Don’t leave your cyber security in doubt. We’re here to answer your questions about your online safety. 
Question: Everyone is always going on and on about online security, but nothing has ever happened to me. Should I even care? What’s the worst that could happen? 
Answer: If you’ve never paid attention to your Internet security and never had a security problem, you’re probably fine. You clearly have a rabbit’s foot offering you magical protection from scammers, spammers, spoofers, and identity thieves. Or maybe you have been compromised and just don’t know it yet.
If black hats get their hands on your machine, there’s no telling what they could do. In some cases, you’re looking at spyware and malware that’s merely annoying. In others, your personal and financial information could be compromised. You might even have had your identity stolen. Online security is crucial, and you really can’t be too careful.

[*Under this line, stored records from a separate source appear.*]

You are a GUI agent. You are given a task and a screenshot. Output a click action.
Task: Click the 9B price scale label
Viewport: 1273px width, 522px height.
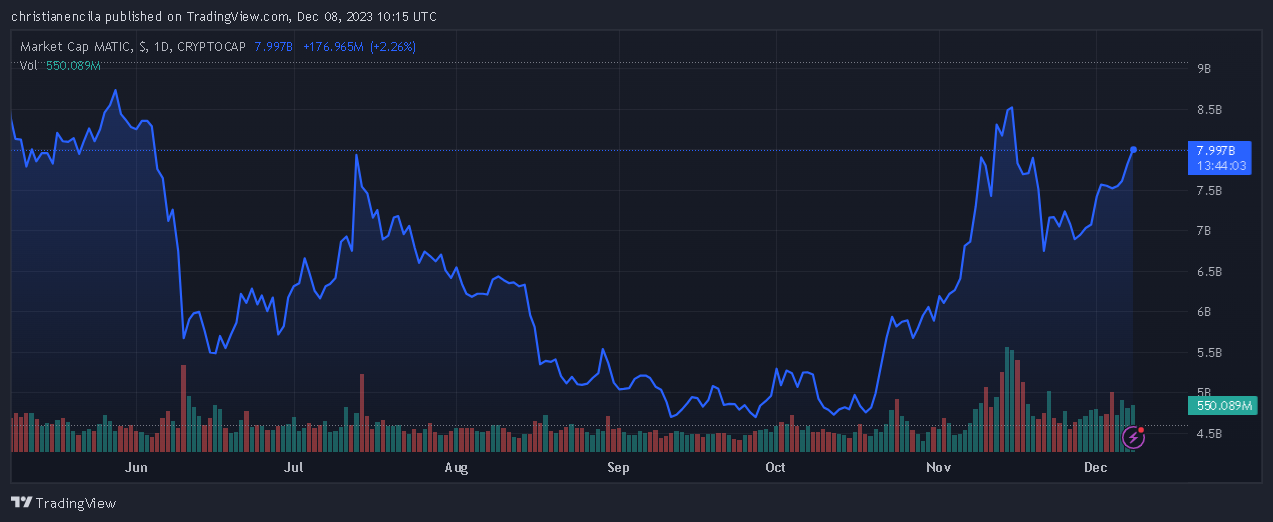pyautogui.click(x=1204, y=69)
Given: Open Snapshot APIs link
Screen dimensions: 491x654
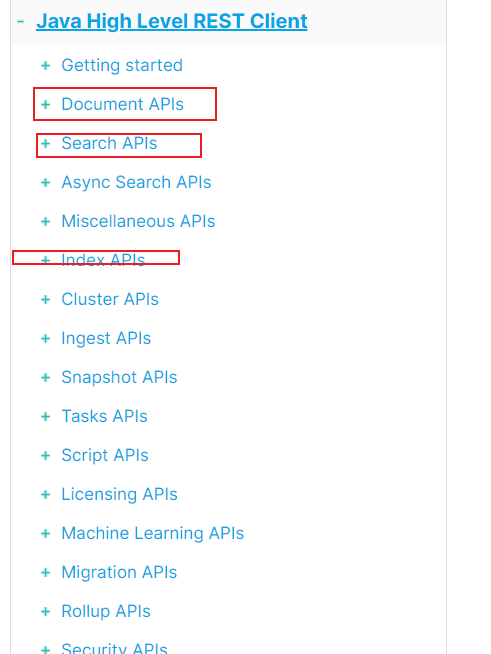Looking at the screenshot, I should (x=119, y=377).
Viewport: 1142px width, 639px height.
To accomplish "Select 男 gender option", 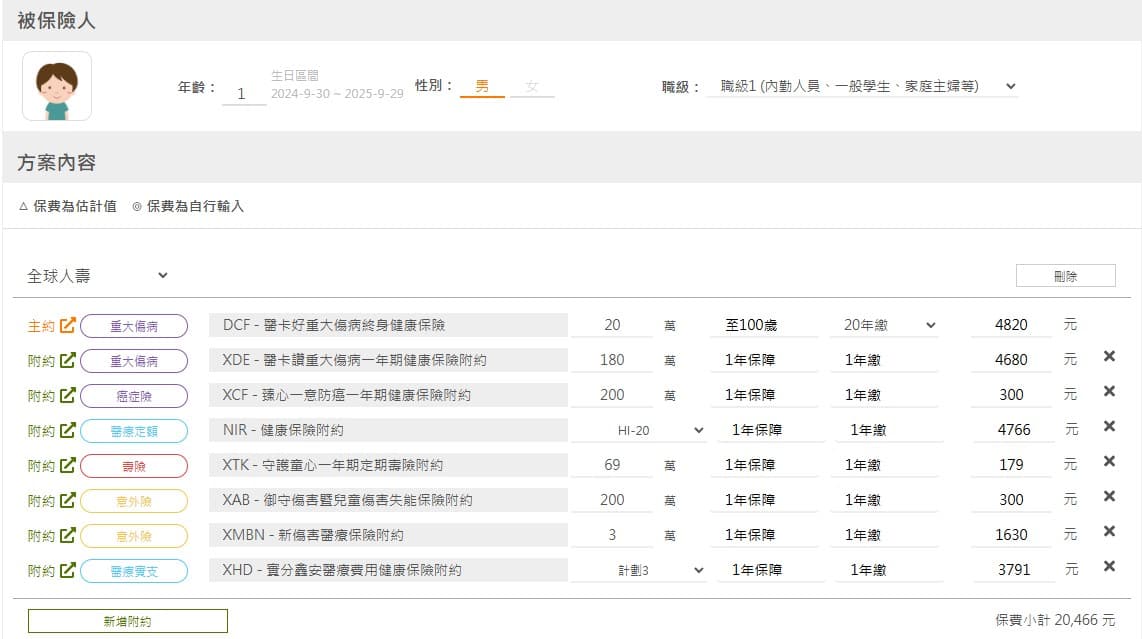I will (x=482, y=87).
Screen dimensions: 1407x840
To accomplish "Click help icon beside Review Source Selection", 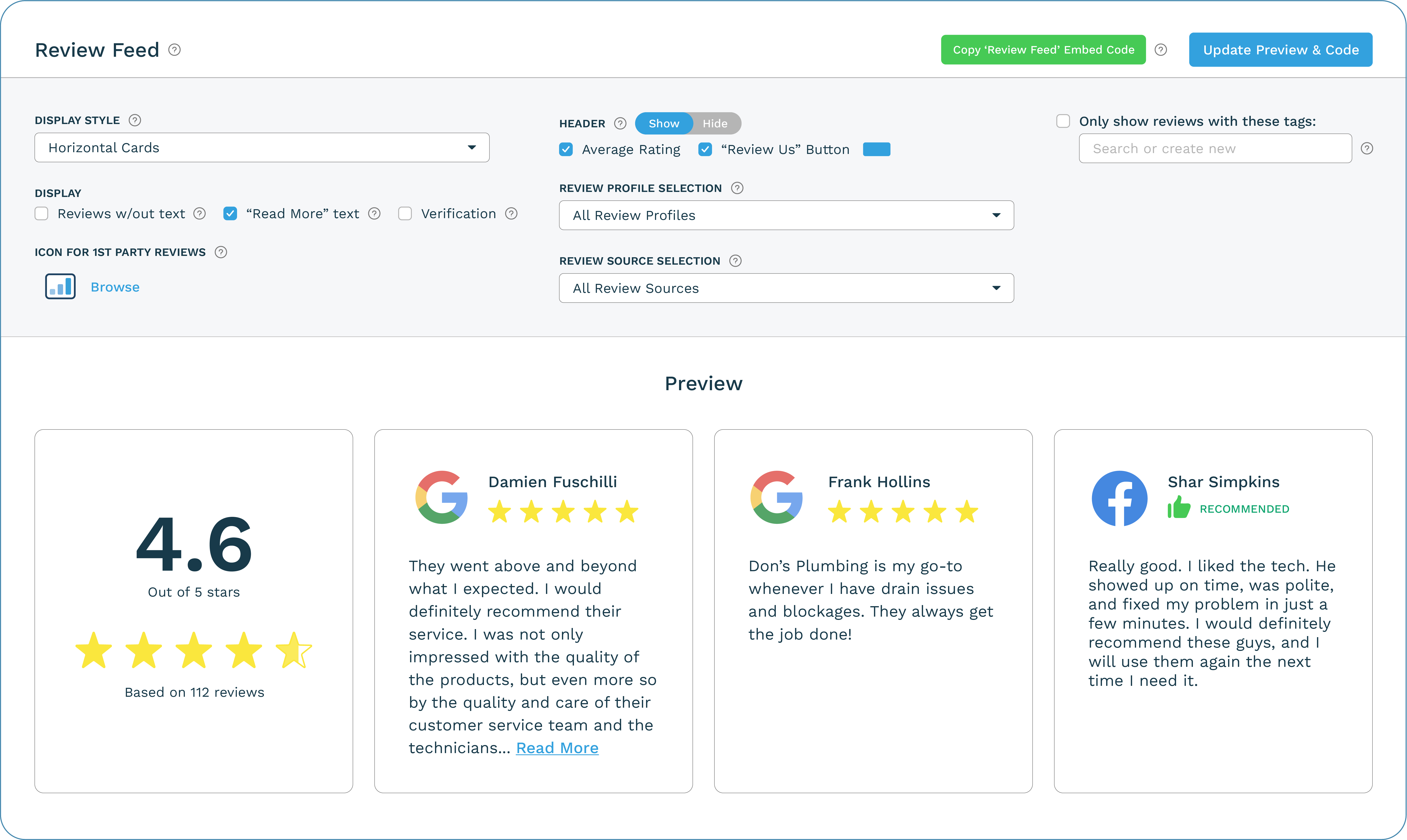I will pyautogui.click(x=735, y=261).
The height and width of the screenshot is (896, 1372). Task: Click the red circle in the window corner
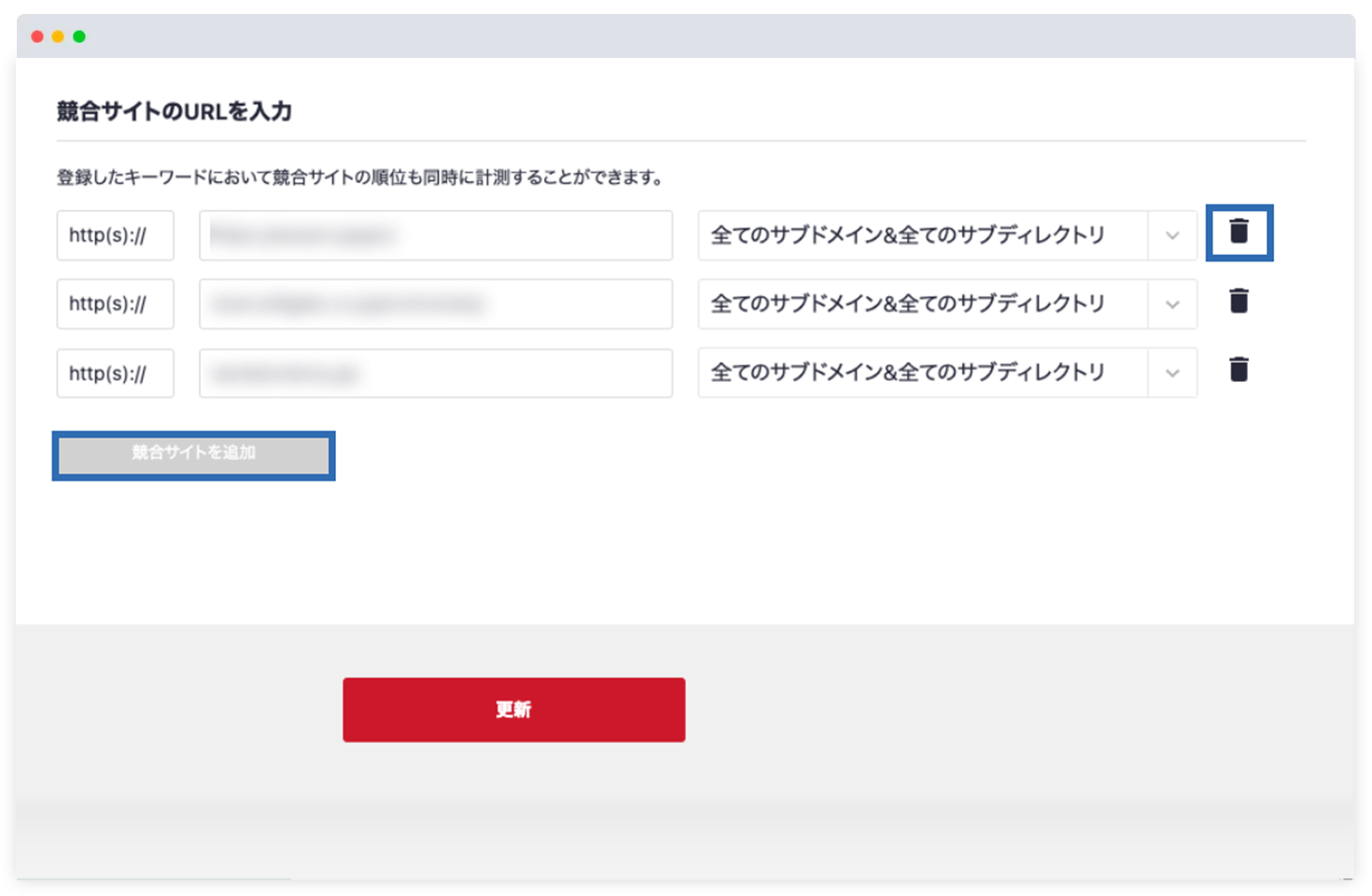coord(35,35)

Question: I don’t have Gmail. I use Outlook. I don’t use Android. I have an iPhone. I’m good, right?
Answer: Internet security is like a 1980s slasher flick: The instant you let down your guard, something bad is going to happen. No, you’re not safe and Google isn’t bad at security. They’re actually pretty good at it.  Their cyber security task force is responding to the perception of a problem, not an actual problem.

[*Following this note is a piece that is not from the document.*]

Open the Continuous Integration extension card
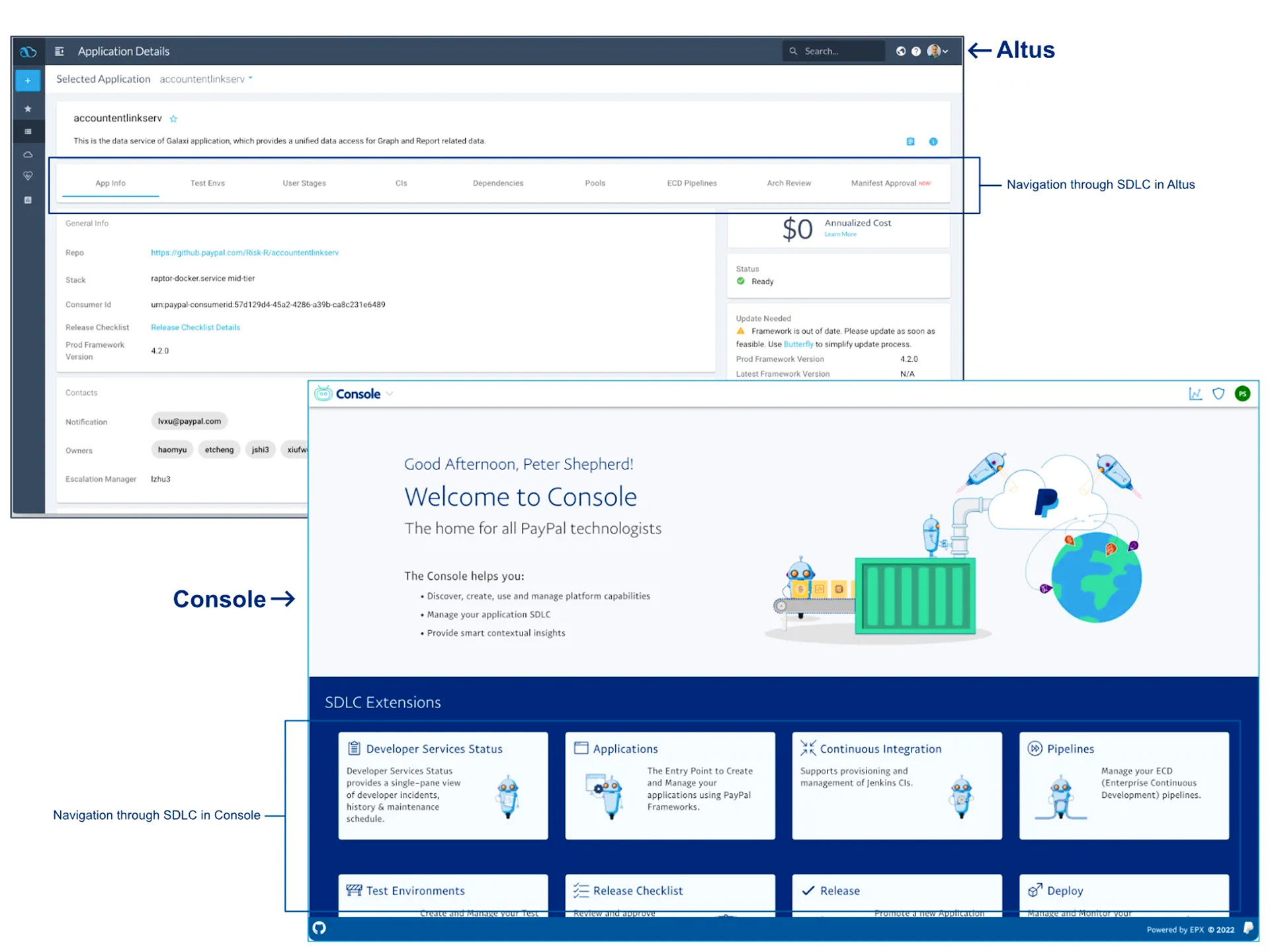The width and height of the screenshot is (1270, 952). (896, 785)
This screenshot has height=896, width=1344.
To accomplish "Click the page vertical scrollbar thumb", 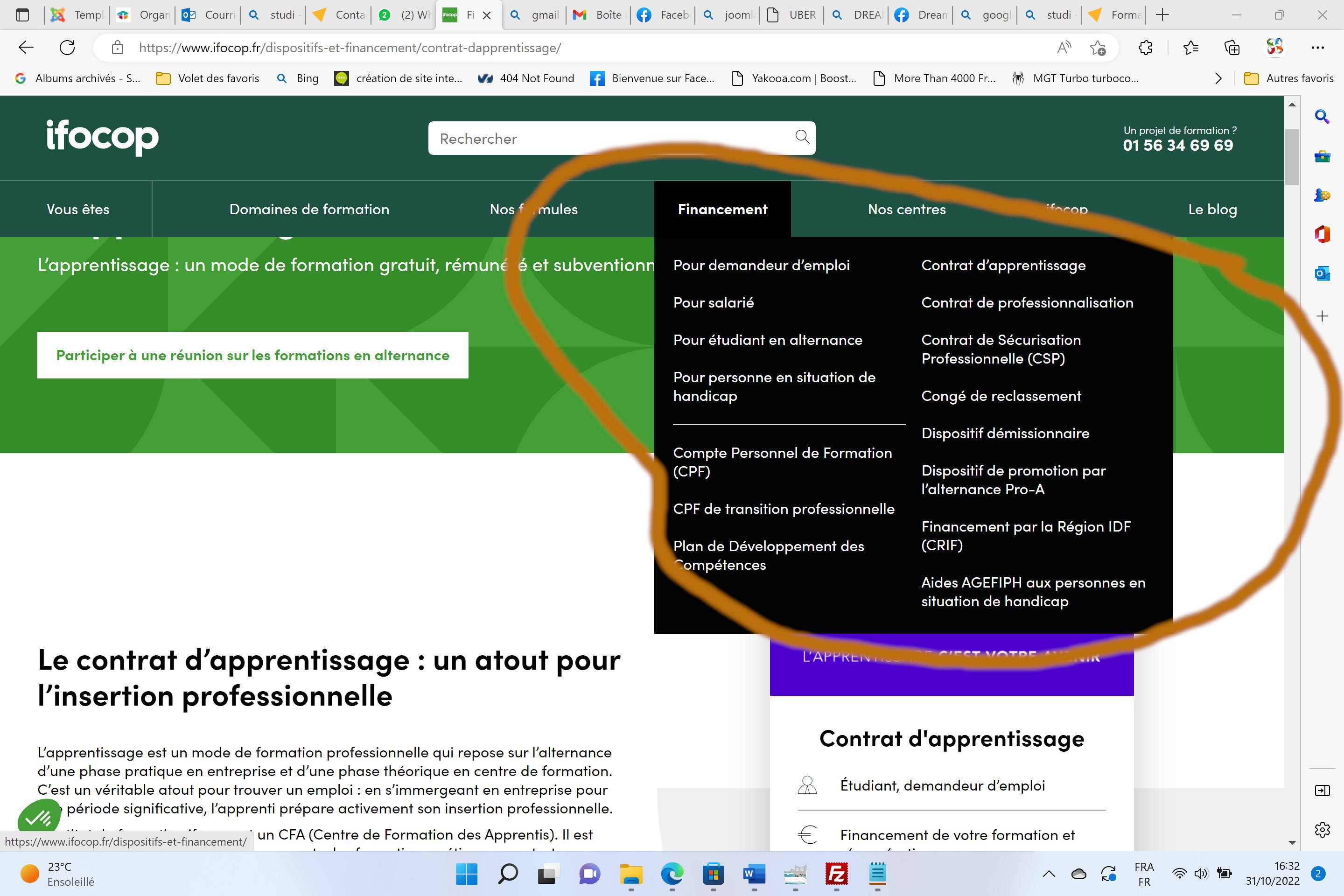I will coord(1292,157).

Conversely, consider the products offered by Apple: Apple is slow to offer security updates for OS-X and sometimes bizarrely laconic when it comes to iOS apps.  While Google and Microsoft update their iOS apps every two weeks or so, Apple often waits months. Apple also doesn’t support security updates for older versions of OS-X, so if you’re still running Snow Leopard or anything older, Apple stopped updating security on your machine last year, leaving about 1 in 5 users behind.  When El Capitan comes out this fall, it will likely mean that security updates will end for machines still using Mountain Lion. 
Question: How do I know if my security is up to date? 

Answer:  Every reputable piece of software you use, on your computer or on the Web, should allow you to view your security settings.  If you can’t find your security settings, Google it or look for help on the site.  If you still can’t find your security settings, consider using different software. 
Question: What do I do if I think something fishy is going on with my account information? 
Answer:  For our members, let Destinations Credit Union know right away.  The sooner we know, the sooner we can protect your important financial information.  You may have your credit or debit card information stored at your favorite shops and you don’t want anyone to mess with your cards. After you’ve gotten in touch with us, get in contact with whomever is in charge of the site where you have suspicions.  See what they recommend.  It may be a good idea to notify the police.  Anyone who has access to your online profile is likely to have your home address, too.
Now is a really good time to protect yourself.  Update your password for all of your main accounts and any others you can think of.  Don’t write your password down, try not to make it obvious, and try to keep your passwords separate.  It may be a lot of work, but it will pay off in peace of mind.